Like many, I have been seduced by the Blue Zone study of Ikaria. We are middle aged, and looking for the simple life. We are thinking of giving up our high stress jobs and moving to Ikaria, where, ideally, we would like to run a Blue Zone focused pension.
We will be traveling to Ikaria in September, and would be interested in meeting up with any British expats who have settled there.
Any advice on moving to Ikaria would be very welcome


----------



## Devondeb (Nov 30, 2020)

elliesowner said:


> Like many, I have been seduced by the Blue Zone study of Ikaria. We are middle aged, and looking for the simple life.

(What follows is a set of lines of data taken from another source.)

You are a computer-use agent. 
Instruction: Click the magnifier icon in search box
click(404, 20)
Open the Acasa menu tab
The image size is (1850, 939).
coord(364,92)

We are thinking of giving up our high stress jobs and moving to Ikaria, where, ideally, we would like to run a Blue Zone focused pension.
> We will be traveling to Ikaria in September, and would be interested in meeting up with any British expats who have settled there.
> Any advice on moving to Ikaria would be very welcome


Did you ever go forward with your plan for Ikaria? I'd love to know how you got on and if you found any other Brits living there?


----------



## pecimen22 (10 mo ago)

Hi,
Just following up on this. Wondering f you ever made the move? I'd love to find out more about this. I'm interested in doing likewise


----------